渡辺は押し黙った部下から何かを感じ取ったのか、直人の代わりに話を続けてくれた。
「夫人が山本さんを書斎で見つけたのは夜中の一時頃だそうだ。四時間ほど開いている。書斎はそんなに大きくないから排気口が閉まっていれば、眠らされている間に一酸化炭素中毒になって苦しまずに死ねるだろう」
直人は横に座っている渡辺に視線を向け、
「四時間あればできますね」
と相槌を打った。
「ああ、ただ夫人が夜中に起きたというのがミソだ。もし彼女に動機があって犯行に関与したのなら朝まで書斎に入らなければいい。書斎は離れにあるから母屋まで一酸化炭素は充満しない。だが、夫人は夜中に目が覚めて書斎に入った」
「では〝有馬康弘〟という男を調査できますか? 私としては山本さんの遺言書開封の前に事実を確かめたいのです」
後藤は正面に座っている渡辺に聞いた。
「今、東京の事務所に連絡を入れます。やってみましょう。それから山本さんが夫人の妊娠の事実を受け入れようとしたことを彼女に話すべきかと思いますが」
渡辺は携帯を手に取ると、東京にいる幸恵にメッセージを送った。
「その件につきましては、私が遺書を預かっています。それで私は来週東京に戻りますので、奥様の弁護士の方と遺言書の開封の準備を進めます。そこで無理を承知でお願いしたいのですが……開封の際に渡辺さんにも立会人としてご出席いただけないでしょうか?」
「──わかりました、引き受けさせていただきます。後日詳細を事務所の方にお送りください」
明るい光に照らされていた遠くの山々が影を落とし、夜の静けさが近づいているのを直人は肌で感じた。三人はビジネスの話を止め、運ばれて来る食事を楽しんだ。時折、風に乗って夕方の涼しさを肌で感じると、心地よい時間が流れていった。

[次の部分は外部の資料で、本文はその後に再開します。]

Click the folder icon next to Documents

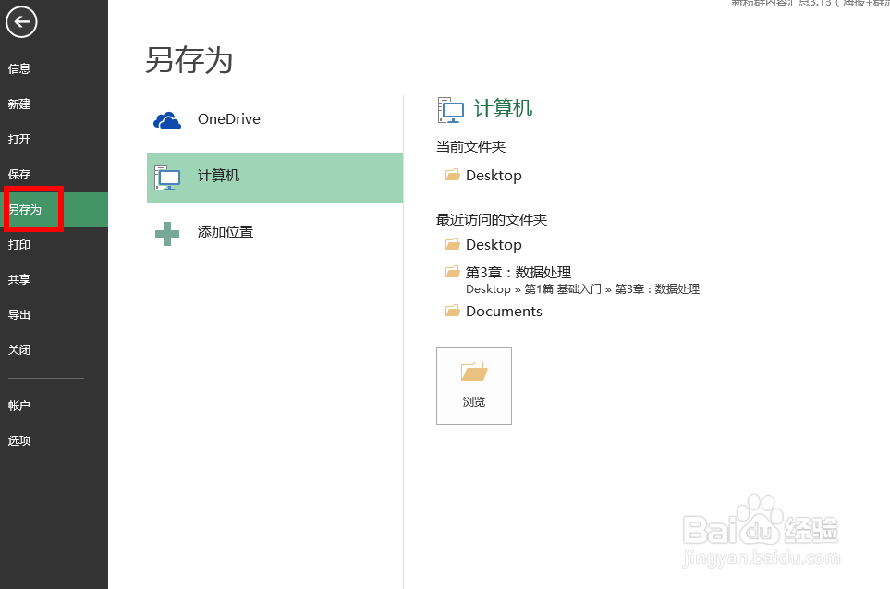(x=452, y=311)
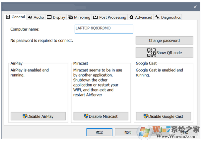Click the QR code icon
The height and width of the screenshot is (141, 202).
(x=151, y=53)
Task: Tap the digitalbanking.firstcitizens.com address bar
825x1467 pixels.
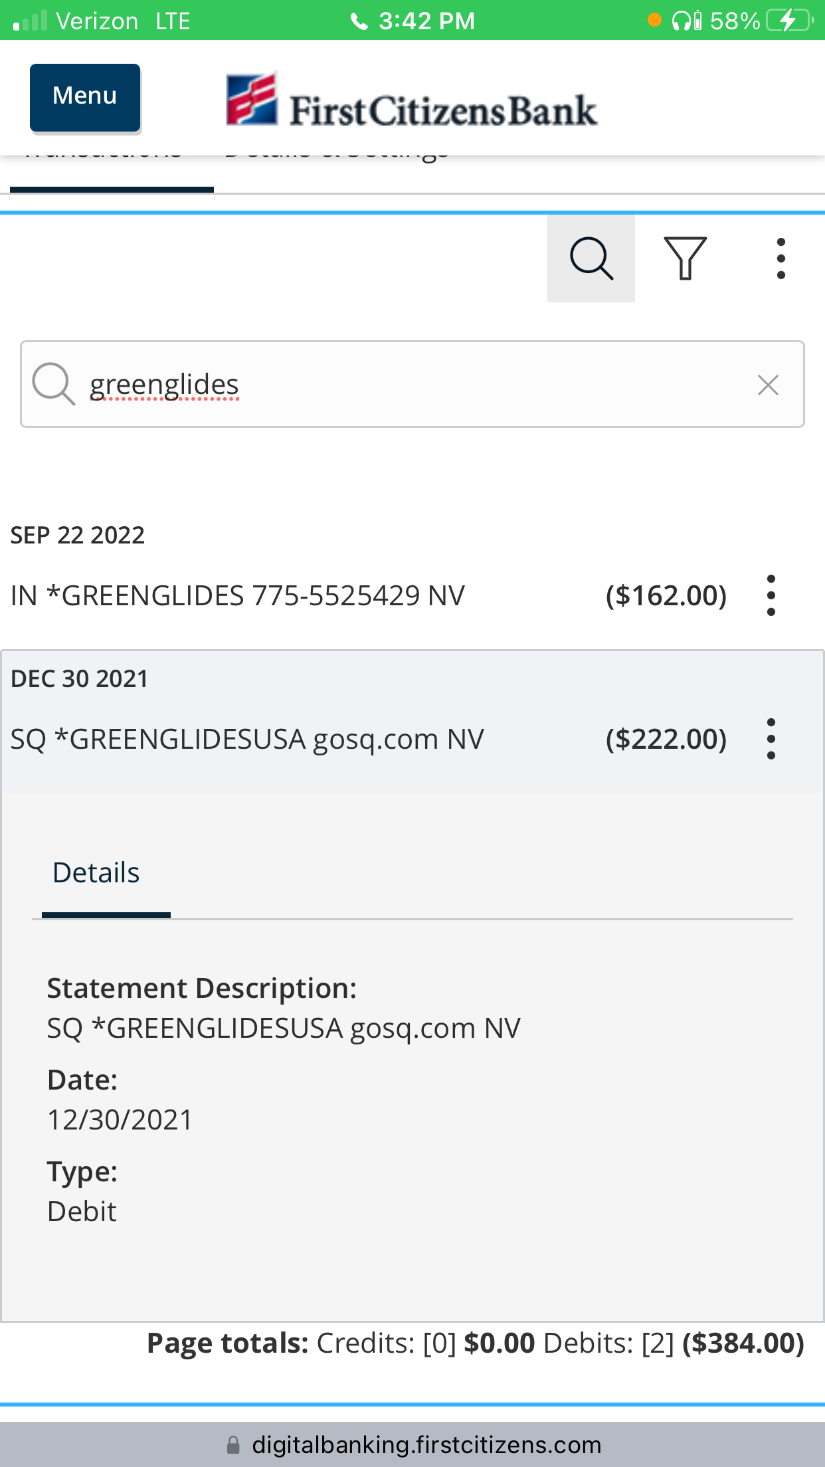Action: [x=426, y=1445]
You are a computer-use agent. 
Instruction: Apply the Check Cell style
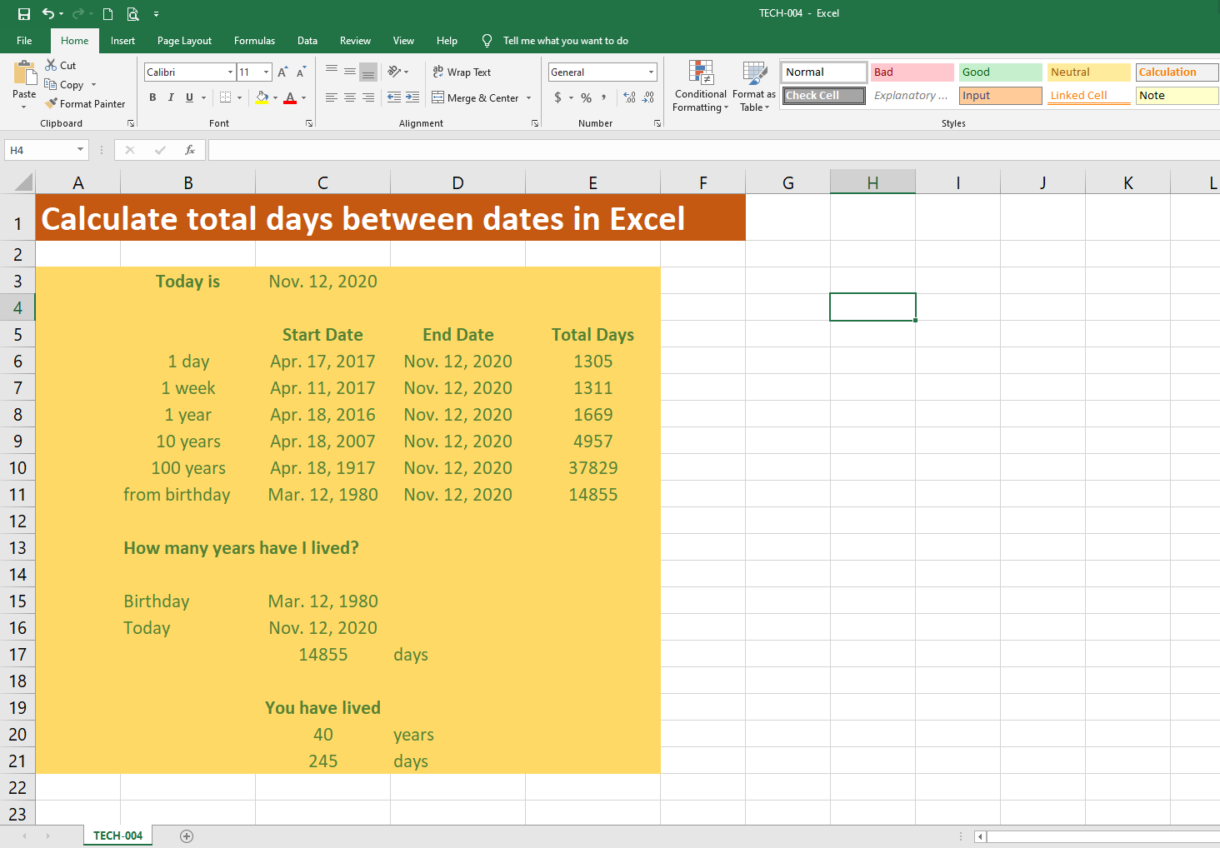(x=823, y=96)
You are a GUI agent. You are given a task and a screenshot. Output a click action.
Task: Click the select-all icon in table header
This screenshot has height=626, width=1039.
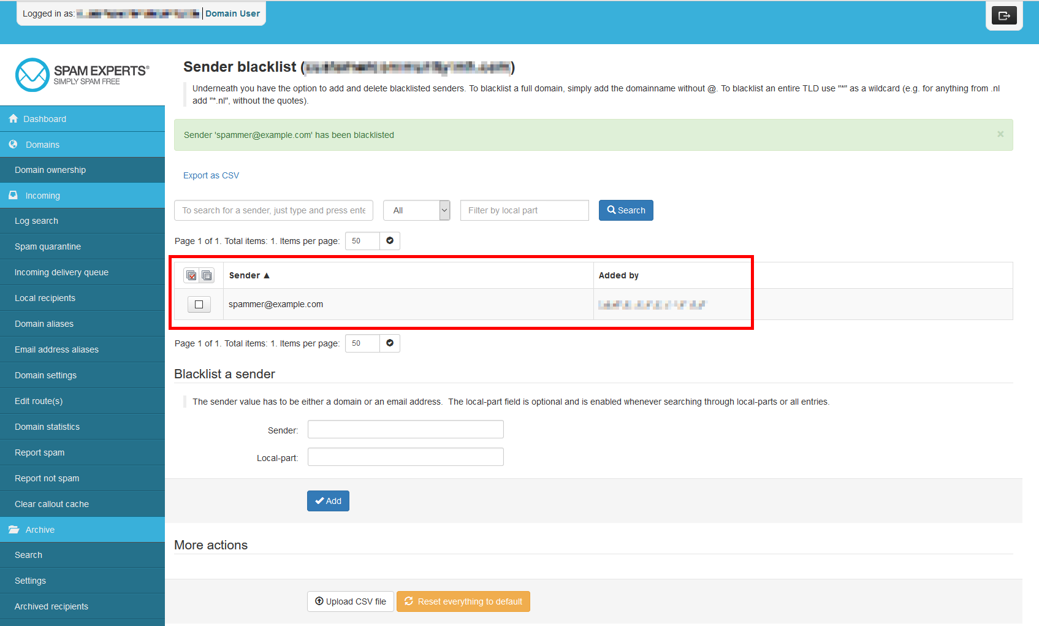[191, 275]
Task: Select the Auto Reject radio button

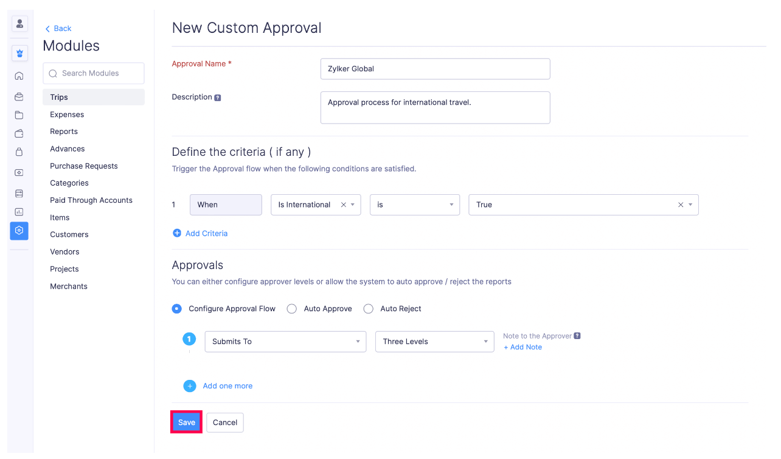Action: click(x=368, y=309)

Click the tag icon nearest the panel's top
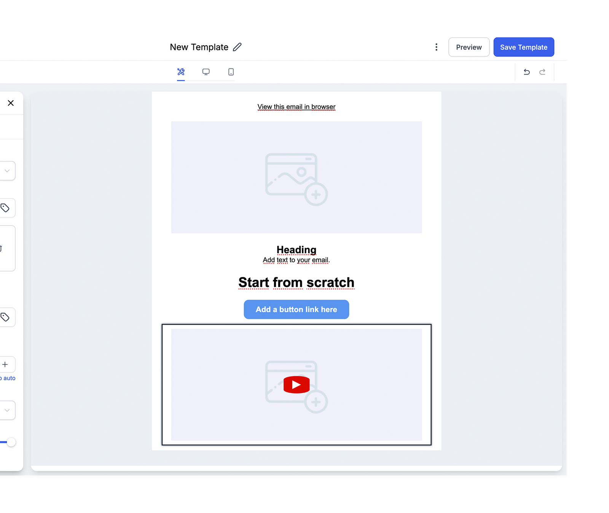(5, 208)
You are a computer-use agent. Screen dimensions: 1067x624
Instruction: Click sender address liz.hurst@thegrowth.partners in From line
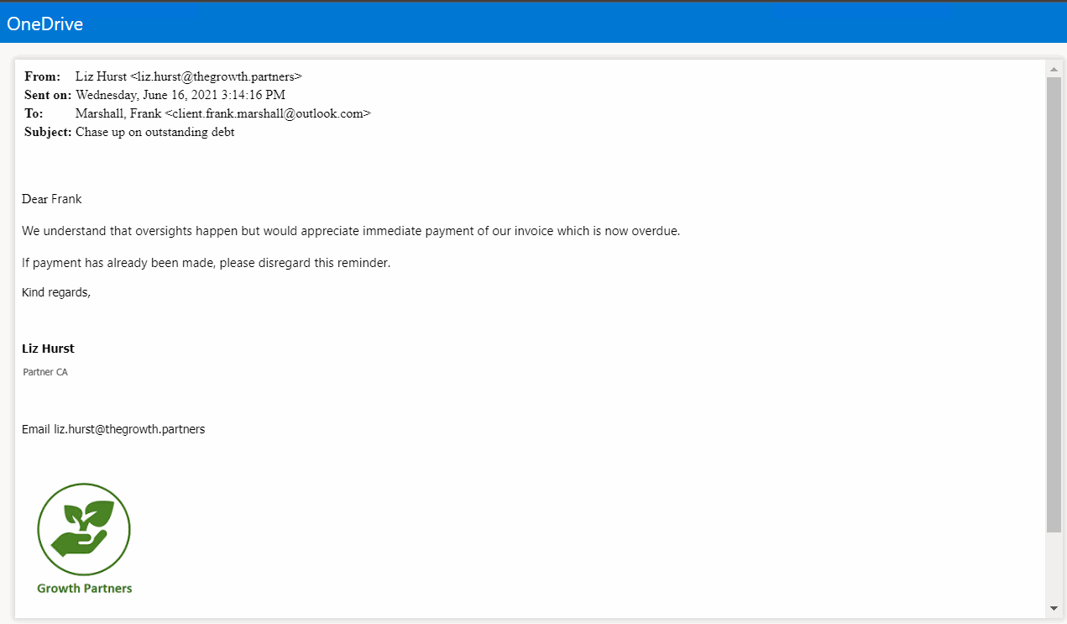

沙織はふと目が覚めた。どうやらそのまま居間で眠りに落ちてしまったようである。沙織はゆっくりと起き上がると、あたりはすっかり闇に包まれてしまっていた。妊娠初期症状は個人差があるものの、沙織の場合は逆らえない程の眠気に襲われる。沙織は居間を後にするとキッチンへと向かった。
先ほどまで居間の窓からは、幻想的なオレンジ色の光が差し込んでいたが、今は打って変わって漆黒が映し出されている。その不気味なほどの静寂さは、まるで黄泉の国への入口のようであった。